WHAT YOU HAVE TO DO: Restate every line of the material, word for word.

MATERIAL SHOWN:

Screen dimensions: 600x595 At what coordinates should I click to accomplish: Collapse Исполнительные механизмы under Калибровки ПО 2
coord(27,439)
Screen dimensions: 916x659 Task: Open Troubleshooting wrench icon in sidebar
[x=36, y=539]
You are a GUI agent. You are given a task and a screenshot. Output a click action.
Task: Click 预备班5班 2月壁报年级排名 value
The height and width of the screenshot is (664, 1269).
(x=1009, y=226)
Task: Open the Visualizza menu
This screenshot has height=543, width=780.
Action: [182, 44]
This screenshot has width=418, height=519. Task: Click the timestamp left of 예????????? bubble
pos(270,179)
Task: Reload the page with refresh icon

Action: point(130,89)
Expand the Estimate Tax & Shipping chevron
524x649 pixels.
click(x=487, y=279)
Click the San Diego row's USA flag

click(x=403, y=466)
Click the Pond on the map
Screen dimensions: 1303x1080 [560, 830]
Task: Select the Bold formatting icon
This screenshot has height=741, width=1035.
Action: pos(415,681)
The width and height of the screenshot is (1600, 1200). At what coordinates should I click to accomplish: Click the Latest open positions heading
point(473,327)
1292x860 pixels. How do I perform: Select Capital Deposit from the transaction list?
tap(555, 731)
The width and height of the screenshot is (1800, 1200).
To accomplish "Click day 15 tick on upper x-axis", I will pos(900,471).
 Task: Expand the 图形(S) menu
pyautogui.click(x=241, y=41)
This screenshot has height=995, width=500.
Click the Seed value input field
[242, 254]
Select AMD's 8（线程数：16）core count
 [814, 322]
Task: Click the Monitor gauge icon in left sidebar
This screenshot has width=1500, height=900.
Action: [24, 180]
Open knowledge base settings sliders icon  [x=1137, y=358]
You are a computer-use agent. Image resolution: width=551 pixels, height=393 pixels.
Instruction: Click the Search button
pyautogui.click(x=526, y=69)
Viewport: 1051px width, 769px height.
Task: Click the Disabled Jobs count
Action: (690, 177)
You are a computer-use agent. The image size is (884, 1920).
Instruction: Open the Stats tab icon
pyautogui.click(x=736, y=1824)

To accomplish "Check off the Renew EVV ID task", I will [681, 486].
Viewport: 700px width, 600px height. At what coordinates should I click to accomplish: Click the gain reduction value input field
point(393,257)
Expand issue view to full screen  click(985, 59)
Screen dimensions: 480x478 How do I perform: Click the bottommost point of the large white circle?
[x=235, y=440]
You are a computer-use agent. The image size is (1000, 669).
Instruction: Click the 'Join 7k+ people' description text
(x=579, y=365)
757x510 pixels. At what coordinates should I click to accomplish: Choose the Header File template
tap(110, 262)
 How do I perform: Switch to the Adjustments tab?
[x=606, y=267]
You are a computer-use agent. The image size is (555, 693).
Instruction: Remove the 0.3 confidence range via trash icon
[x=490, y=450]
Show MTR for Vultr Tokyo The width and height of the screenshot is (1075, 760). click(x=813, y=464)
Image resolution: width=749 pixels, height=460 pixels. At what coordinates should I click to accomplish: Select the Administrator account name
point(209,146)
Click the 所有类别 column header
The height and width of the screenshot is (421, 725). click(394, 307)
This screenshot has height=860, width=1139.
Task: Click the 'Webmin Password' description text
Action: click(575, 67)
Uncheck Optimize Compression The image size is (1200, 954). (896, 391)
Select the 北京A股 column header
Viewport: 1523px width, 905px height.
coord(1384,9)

RESULT FOR THIS EXERCISE:
Screen dimensions: 600x595 At what coordinates should I click to accomplish: Collapse Исполнительные механизмы under Калибровки ПО 2
coord(27,439)
Screen dimensions: 916x659 Task: Open Troubleshooting wrench icon in sidebar
[x=36, y=539]
You are a GUI agent. You are given a task and a screenshot. Output a click action.
Task: Click 预备班5班 2月壁报年级排名 value
The height and width of the screenshot is (664, 1269).
(x=1009, y=226)
Task: Open the Visualizza menu
This screenshot has height=543, width=780.
Action: [182, 44]
This screenshot has width=418, height=519. Task: Click the timestamp left of 예????????? bubble
pos(270,179)
Task: Reload the page with refresh icon

Action: point(130,89)
Expand the Estimate Tax & Shipping chevron
524x649 pixels.
click(x=487, y=279)
Click the San Diego row's USA flag

click(x=403, y=466)
Click the Pond on the map
Screen dimensions: 1303x1080 [560, 830]
Task: Select the Bold formatting icon
This screenshot has height=741, width=1035.
Action: pos(415,681)
The width and height of the screenshot is (1600, 1200). At what coordinates should I click to accomplish: Click the Latest open positions heading
point(473,327)
1292x860 pixels. How do I perform: Select Capital Deposit from the transaction list?
tap(555, 731)
The width and height of the screenshot is (1800, 1200).
To accomplish "Click day 15 tick on upper x-axis", I will pos(900,471).
 Task: Expand the 图形(S) menu
pyautogui.click(x=241, y=41)
This screenshot has height=995, width=500.
Click the Seed value input field
[242, 254]
Select AMD's 8（线程数：16）core count
 [814, 322]
Task: Click the Monitor gauge icon in left sidebar
This screenshot has width=1500, height=900.
Action: [24, 180]
Open knowledge base settings sliders icon  [x=1137, y=358]
You are a computer-use agent. Image resolution: width=551 pixels, height=393 pixels.
Instruction: Click the Search button
pyautogui.click(x=526, y=69)
Viewport: 1051px width, 769px height.
Task: Click the Disabled Jobs count
Action: (690, 177)
You are a computer-use agent. The image size is (884, 1920).
Instruction: Open the Stats tab icon
pyautogui.click(x=736, y=1824)

To accomplish "Check off the Renew EVV ID task", I will [681, 486].
Viewport: 700px width, 600px height. At what coordinates should I click to accomplish: Click the gain reduction value input field
point(393,257)
Expand issue view to full screen  click(985, 59)
Screen dimensions: 480x478 How do I perform: Click the bottommost point of the large white circle?
[x=235, y=440]
You are a computer-use agent. The image size is (1000, 669).
Instruction: Click the 'Join 7k+ people' description text
(x=579, y=365)
757x510 pixels. At what coordinates should I click to accomplish: Choose the Header File template
tap(110, 262)
 How do I perform: Switch to the Adjustments tab?
[x=606, y=267]
You are a computer-use agent. The image size is (555, 693).
Instruction: Remove the 0.3 confidence range via trash icon
[x=490, y=450]
Show MTR for Vultr Tokyo The width and height of the screenshot is (1075, 760). click(x=813, y=464)
Image resolution: width=749 pixels, height=460 pixels. At what coordinates should I click to accomplish: Select the Administrator account name
point(209,146)
Click the 所有类别 column header
The height and width of the screenshot is (421, 725). click(394, 307)
This screenshot has height=860, width=1139.
Task: Click the 'Webmin Password' description text
Action: click(575, 67)
Uncheck Optimize Compression The image size is (1200, 954). (896, 391)
Select the 北京A股 column header
Viewport: 1523px width, 905px height.
coord(1384,9)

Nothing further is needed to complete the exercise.